### WORK REQUIRED
Once you reach the line containing "At what coordinates should I click to accomplish: Choose", write out that line and every remaining line of the records exactly.

(Saved data entries)
==*==

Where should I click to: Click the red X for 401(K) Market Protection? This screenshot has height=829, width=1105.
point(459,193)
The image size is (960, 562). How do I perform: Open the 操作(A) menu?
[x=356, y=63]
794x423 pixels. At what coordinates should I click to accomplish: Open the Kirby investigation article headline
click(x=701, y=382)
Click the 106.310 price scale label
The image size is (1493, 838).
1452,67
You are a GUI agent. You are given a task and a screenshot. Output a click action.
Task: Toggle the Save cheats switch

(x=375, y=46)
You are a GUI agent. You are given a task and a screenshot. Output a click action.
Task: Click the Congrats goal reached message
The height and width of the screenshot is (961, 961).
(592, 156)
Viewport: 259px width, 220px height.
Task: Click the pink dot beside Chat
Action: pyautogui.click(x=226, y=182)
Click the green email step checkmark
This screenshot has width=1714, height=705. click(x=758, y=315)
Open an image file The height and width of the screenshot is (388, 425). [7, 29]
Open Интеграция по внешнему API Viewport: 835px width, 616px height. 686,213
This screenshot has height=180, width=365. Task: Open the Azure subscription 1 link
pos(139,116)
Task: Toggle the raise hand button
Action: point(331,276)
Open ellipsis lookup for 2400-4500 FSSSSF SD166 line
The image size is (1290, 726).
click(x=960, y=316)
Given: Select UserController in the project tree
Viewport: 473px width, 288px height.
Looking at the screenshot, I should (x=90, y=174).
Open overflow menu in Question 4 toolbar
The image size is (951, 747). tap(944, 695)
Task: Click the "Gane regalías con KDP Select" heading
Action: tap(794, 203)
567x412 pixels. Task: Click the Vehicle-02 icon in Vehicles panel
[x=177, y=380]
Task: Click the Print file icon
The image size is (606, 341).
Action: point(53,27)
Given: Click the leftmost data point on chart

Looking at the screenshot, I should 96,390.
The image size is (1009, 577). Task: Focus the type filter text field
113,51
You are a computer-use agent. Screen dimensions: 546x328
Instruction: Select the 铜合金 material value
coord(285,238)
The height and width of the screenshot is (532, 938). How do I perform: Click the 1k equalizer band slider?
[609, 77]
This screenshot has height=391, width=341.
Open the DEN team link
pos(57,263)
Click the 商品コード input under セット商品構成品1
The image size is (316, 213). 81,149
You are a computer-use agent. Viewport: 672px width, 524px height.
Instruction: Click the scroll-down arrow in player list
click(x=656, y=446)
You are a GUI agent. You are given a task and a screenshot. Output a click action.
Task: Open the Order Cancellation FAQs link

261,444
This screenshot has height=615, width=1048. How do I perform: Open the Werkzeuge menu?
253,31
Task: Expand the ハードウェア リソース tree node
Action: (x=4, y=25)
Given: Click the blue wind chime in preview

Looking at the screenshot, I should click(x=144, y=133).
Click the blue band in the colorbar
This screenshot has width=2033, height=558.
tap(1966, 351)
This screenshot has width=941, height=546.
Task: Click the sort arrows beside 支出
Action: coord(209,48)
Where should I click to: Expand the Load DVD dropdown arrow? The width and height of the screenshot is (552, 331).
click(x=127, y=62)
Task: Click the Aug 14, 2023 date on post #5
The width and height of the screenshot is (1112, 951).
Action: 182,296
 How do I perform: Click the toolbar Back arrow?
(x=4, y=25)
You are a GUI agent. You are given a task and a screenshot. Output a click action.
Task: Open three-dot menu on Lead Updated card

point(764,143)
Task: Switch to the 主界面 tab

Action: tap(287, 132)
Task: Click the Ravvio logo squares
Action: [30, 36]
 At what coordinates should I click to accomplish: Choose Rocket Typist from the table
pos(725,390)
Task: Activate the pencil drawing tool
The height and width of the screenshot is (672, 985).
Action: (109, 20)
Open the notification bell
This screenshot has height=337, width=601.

==*==

### ANSWER AREA
 At what coordinates should I click to accomplish: Choose Rocket Typist from the table
pos(725,390)
Task: Activate the pencil drawing tool
The height and width of the screenshot is (672, 985).
Action: (109, 20)
Open the notification bell
This screenshot has height=337, width=601.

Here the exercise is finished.